De Sinaasappelsnoek – Yana Rosé

Zonder het zelf te beseffen, had ik ergens diep in mijn onderbewustzijn een passionele aversie ontwikkeld tegen mijn vader en alles wat met hem geassocieerd kon worden. Na vele overpeinzingen en reflectie, concludeerde ik dat hier twee mogelijke oorzaken voor waren:

1) In plaats van ze aan de koelkast te hangen zoals normale ouders dat deden, gooide hij mijn tekeningen altijd meteen weg, zelfs al stond ik er gewoon bij.

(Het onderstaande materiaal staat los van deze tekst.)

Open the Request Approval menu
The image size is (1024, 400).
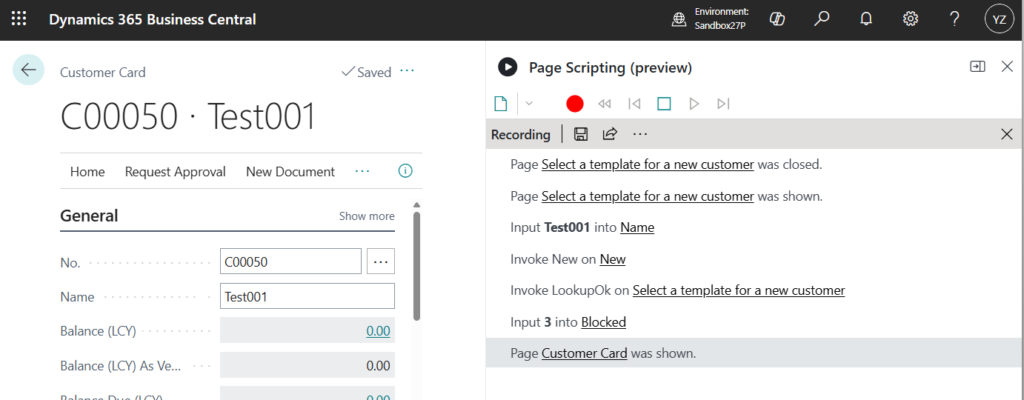click(175, 171)
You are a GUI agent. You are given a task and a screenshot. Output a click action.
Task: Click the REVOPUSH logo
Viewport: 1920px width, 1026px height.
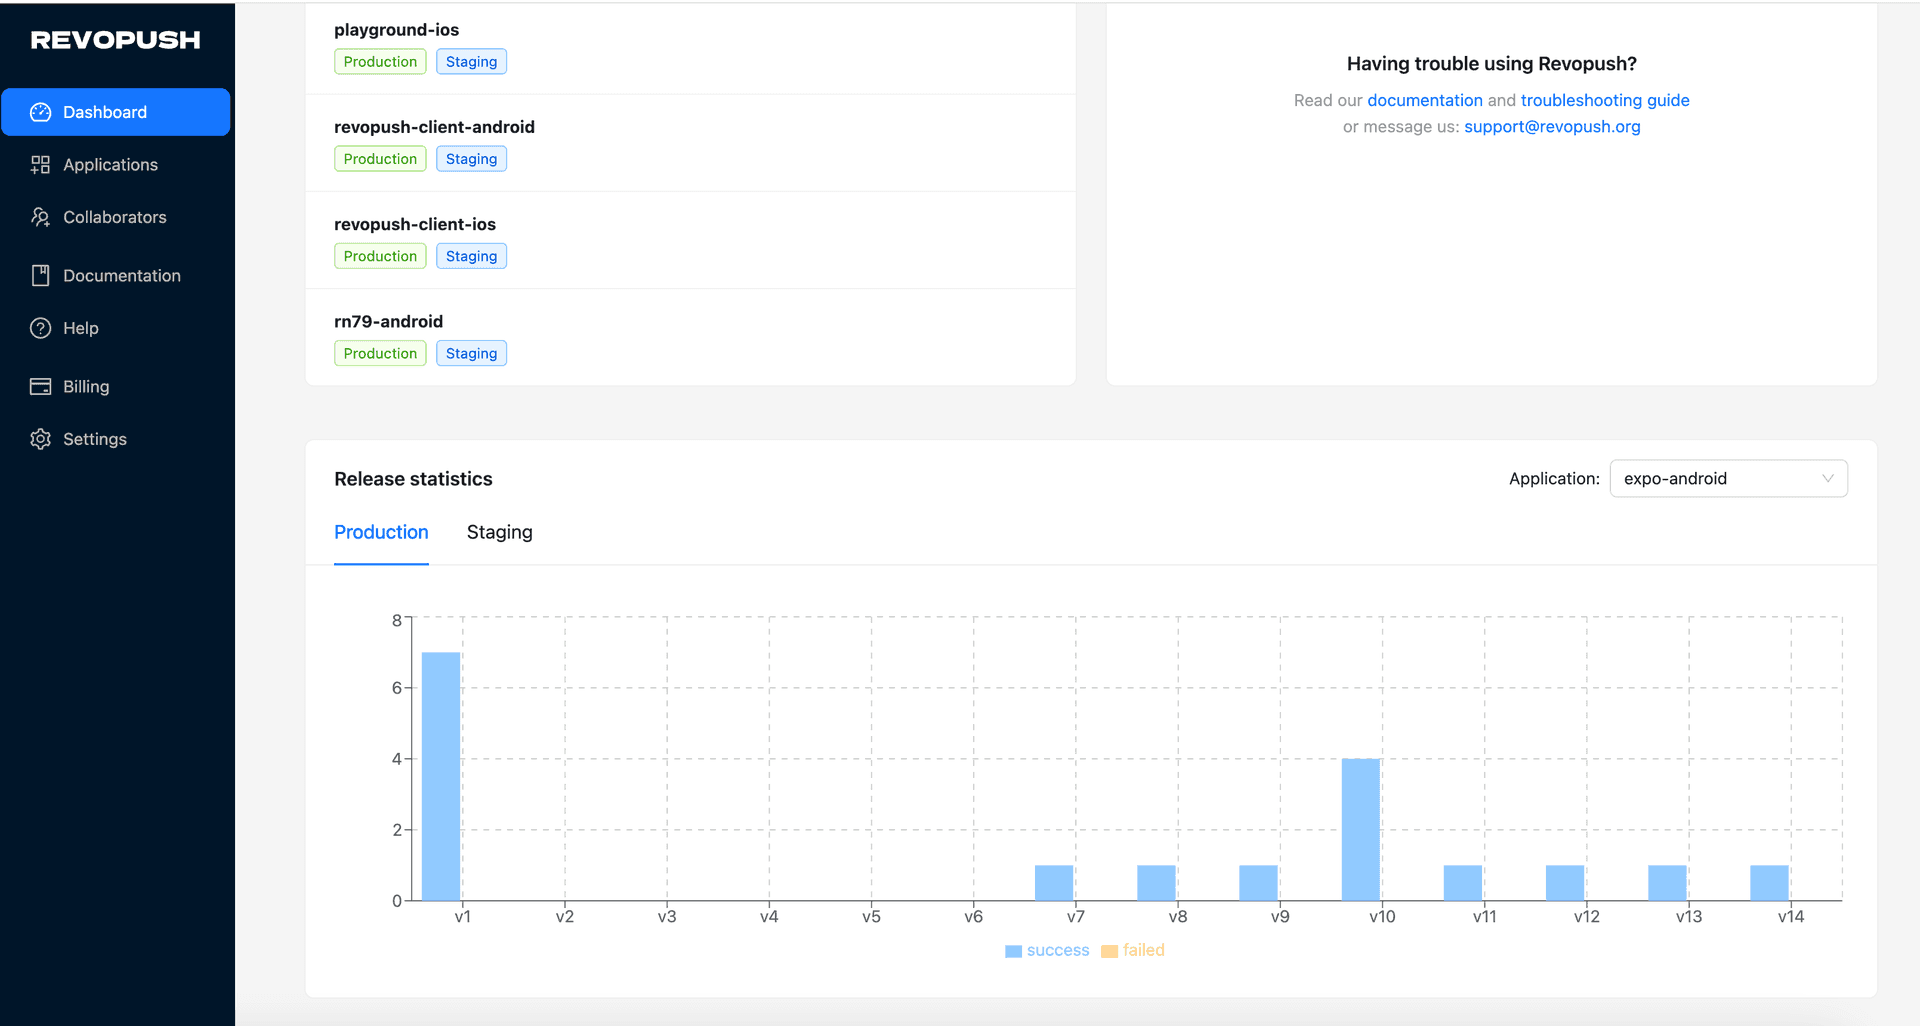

2) Het voorval met de Sinaasappelsnoek.

Als kind ben ik ooit eens naar de kust gereisd met enkel mijn vader en mijn heks van een nanny als gezelschap. Om even kort door de bocht te gaan, die twee konden niet van elkaar afblijven, en het was zo pijnlijk duidelijk dat zelfs een jongetje van acht het doorzag. Voor hen was ik een stalen blok aan hun been. Om me even zoet te houden, droegen ze me tijdens een strandwandeling op naar een Sinaasappelsnoek te zoeken. Ik mocht niet van de steiger af voor ik er eentje gevonden had en moest ‘m meenemen als bewijs. Uiteraard vroeg ik, een slim kind, hoe zo’n wezen er in vredesnaam uitzag, maar ze drukten me op het hart dat ik hem wel zou herkennen als ik hem zag. Ik dus maar zoeken en zoeken en zoeken, tot ik de hoop verloor en deerniswekkend begon te schreien, moederziel alleen in een overbevolkte badstad in het zuiden van Engeland. Alsof dit alles nog niet dramatisch genoeg was, vergaten ze me ook nog eens terug op te pikken. Ze waren naar het hotel gegaan zonder mij en hadden me zo gedwongen de nacht door te brengen met Jimmie, een aardige crackverslaafde die in één van de strandcabines woonde. Tot die welbepaalde dag had ik niet geweten dat vaders konden liegen. Daarvoor was ik er altijd van uitgegaan dat ze gewoonweg niet wisten hoe ze eraan moesten beginnen, dat hun DNA-code het hen verhinderde.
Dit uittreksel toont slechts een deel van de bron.